Ajudou a ter uma outra noção do mundo e do nosso papel nele?
Estas são algumas das perguntas que poderemos colocar, mas muitas outras poderiam ser acrescentadas. As respostas é que podem ser mais difíceis de obter. Considero, contudo, que esta pandemia do COVID 19 vai exigir de todos nós várias respostas concretas.
Desde logo, ao Estado. Terá que olhar com mais atenção para o problema do envelhecimento em Portugal. Inevitavelmente terá que criar uma estrutura no Governo, a exemplo da Secretaria de Estado da Juventude, que ajude a implementar as politicas públicas desta área, do envelhecimento, e articule a relação entre a Saúde e a Segurança Social. Uma nova Secretaria de Estado para o Envelhecimento. Já é assim nos Governos do Reino Unido e da Alemanha.

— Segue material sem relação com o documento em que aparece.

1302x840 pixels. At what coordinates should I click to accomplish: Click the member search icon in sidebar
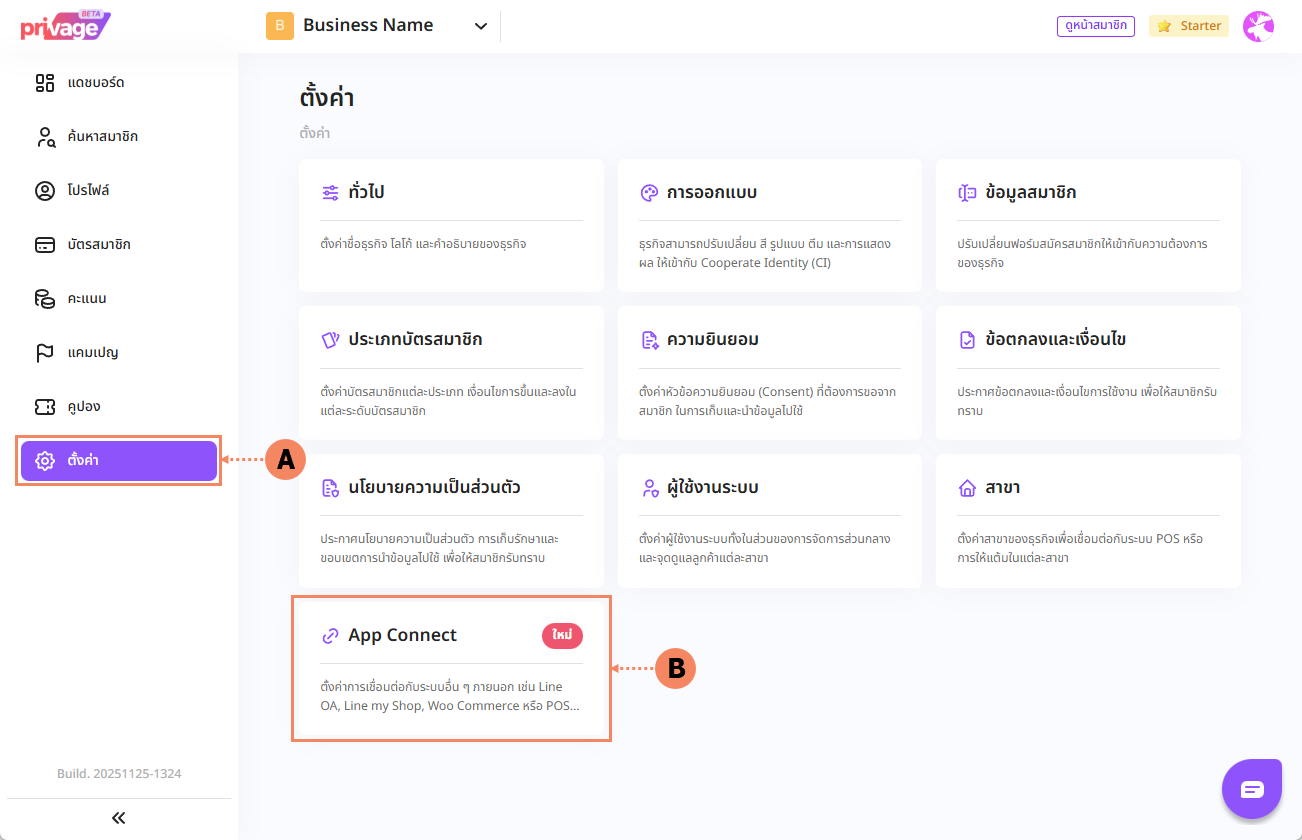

Ao mesmo tempo, é necessário compreender que a divisão do país em regiões e a existência de coordenadores com legitimidade politica será fundamental para assegurar respostas coerentes a novas pandemias.

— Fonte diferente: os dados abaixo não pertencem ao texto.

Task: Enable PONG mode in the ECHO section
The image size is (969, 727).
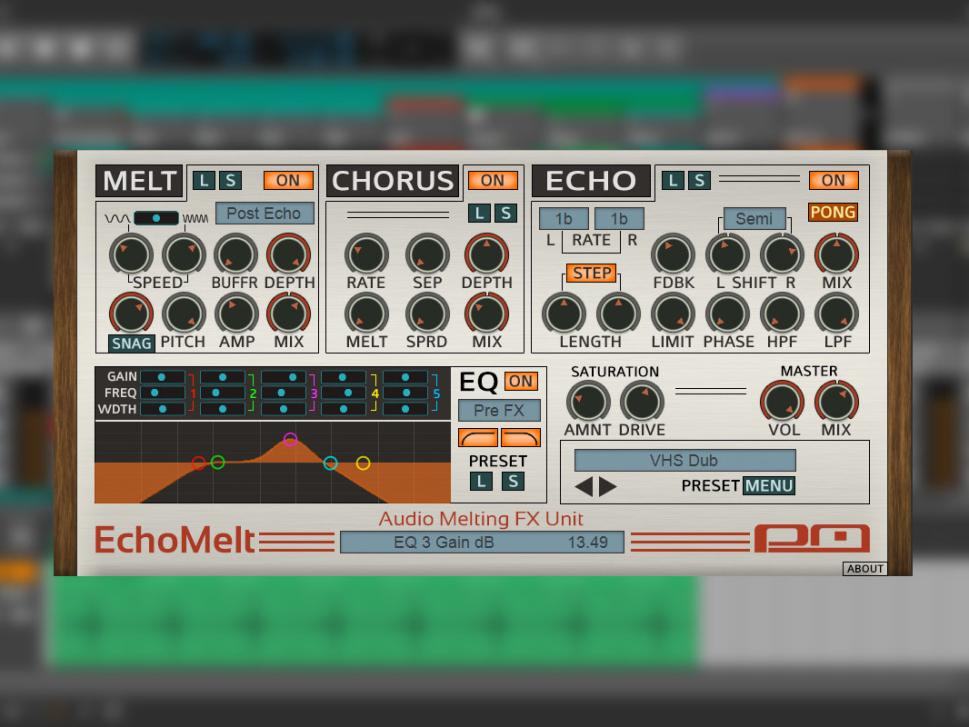Action: [833, 212]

Depois às instituições da economia social. Precisam de compreender que determinados equipamentos coletivos, como os Lares ou ERPIs, precisam de um novo enquadramento e de um novo modelo que assegure conforto, tranquilidade e cuidados de saúde aos seus utentes. Será decisivo o trabalho que se venha aqui a desenvolver. As empresas que vão ter de saber orientar que as suas produções e reservas estratégicas não podem estar tão longe.
Finalmente, as pessoas para quem não só muda o comportamento na vida como também o seu relacionamento com os outros e com o mercado de trabalho. Cuidados acessórios vão ser agora mais frequentes.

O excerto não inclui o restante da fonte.